Recent reports released by the World Wildlife Fund (WWF), World Health Organization (WHO) and the United Nations (UN) have coincided in their condemnation of the unsustainable practices that continue to destroy the natural world, while exposing humankind to the threat of devastating pandemics.
According to leading voices within the WWF, WHO and UN, humanity’s disregard for the harmony of the natural world is directly responsible for the emergence of grave risks to human health such as the current global coronavirus pandemic.
It is believed that the Covid-19 virus first infected humans in the Chinese city of Wuhan after the virus jumped species at an unregulated wet market, where live wild animals were kept in close proximity and sold as food or for use in traditional medical practices. Scientists think that the new coronavirus came from bats and was passed to another mammal, possibly the heavily-trafficked pangolin, before infecting humans.
Illegal and unsustainable wildlife trafficking, coupled with the destruction of the world’s forests, have been identified as driving forces behind the increasing number of diseases that have jumped from animals to humans. Experts are warning that the current pandemic will not be the last zoonotic event to affect the global population, and that drastic changes in the way we interact with the natural world are urgently needed. What is required, they say, is a green response to the health crisis currently costing lives and devastating economies across the globe.

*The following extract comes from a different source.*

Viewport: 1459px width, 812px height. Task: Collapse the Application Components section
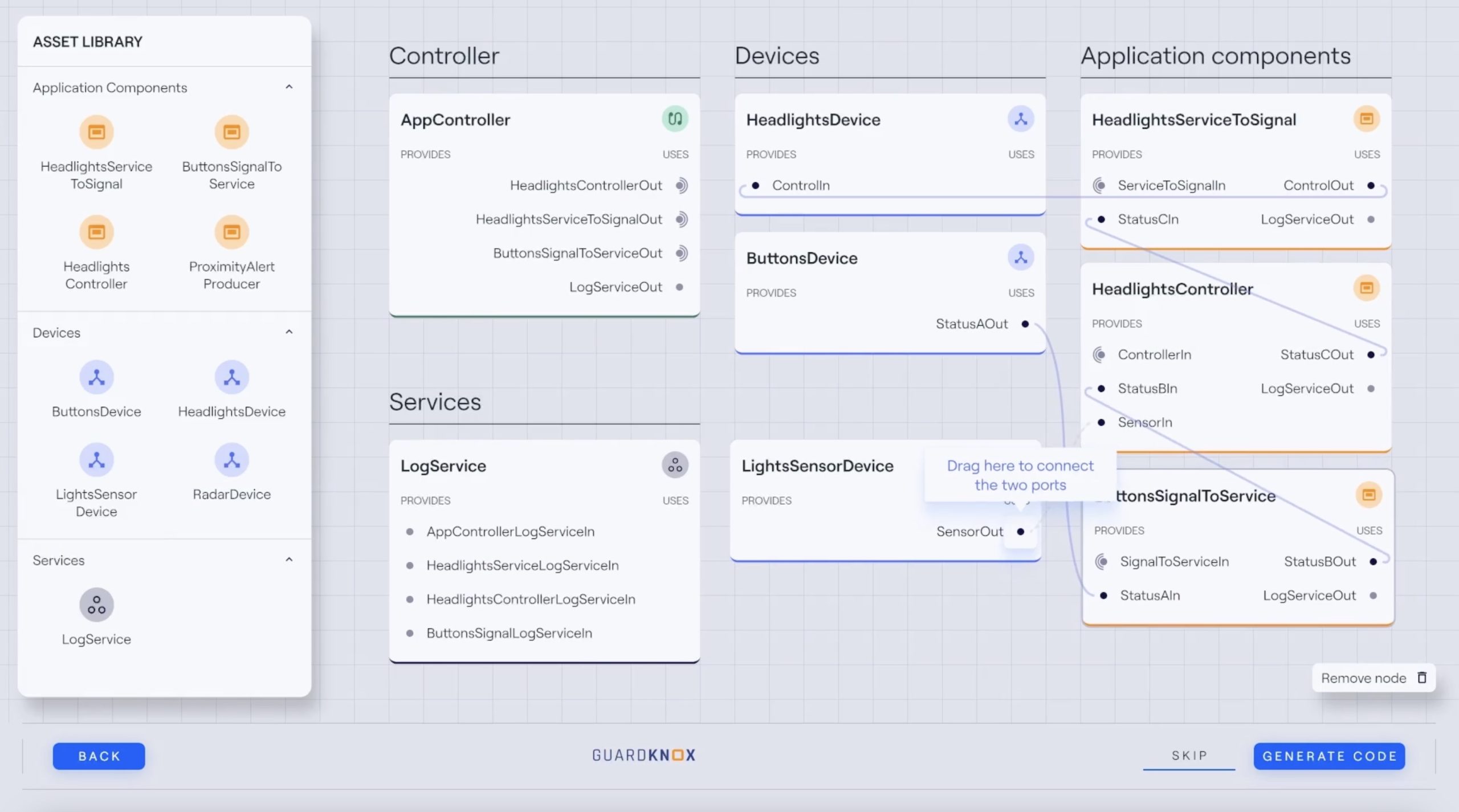289,87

In a report published this week, WWF International highlights what it calls “humanity’s broken relationship with nature”, before going on to outline the costs of that breakdown (https://explore.panda.org/pandemics?quicklink). Nature has been suffering for decades from humankind’s destructive ways, says the report, and now societies everywhere are seeing lives and jobs lost, and national and local economies wrecked.
Highlighting the pressures on nature resulting from exploitation of wildlife and unsustainable food production systems, the WWF calls for a response to this global emergency that will make both the planet and humanity stronger: tackling the trade in wild animals, halting deforestation, supporting economic stimulus packages to foment a green recovery founded upon sustainable business models.

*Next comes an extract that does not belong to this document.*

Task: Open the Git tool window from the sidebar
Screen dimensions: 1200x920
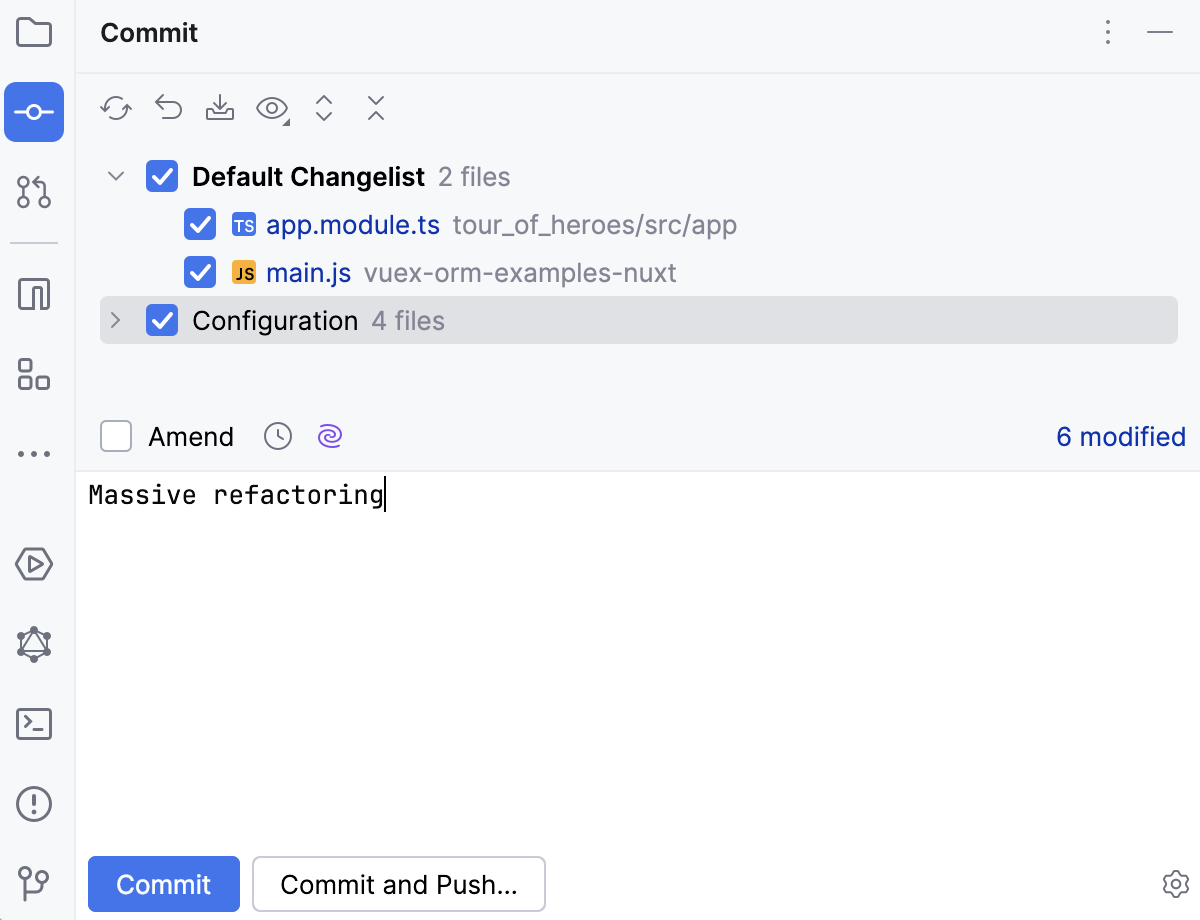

Here in our own Tambopata Ecolodge Private Conservation Area, from our remote location in the Amazon basin forests of southeastern Peru, we are continuing with our task of conserving for future generations the unspoiled corner of the natural world where we developed our ecotourism model almost three decades ago. As we watch the current health crisis unfold in so many parts of the world, we look forward to the day when we can begin once more to introduce travelers to the wonders of the natural home that is our shared heritage, while showing them that it is possible to live in harmony with our planet.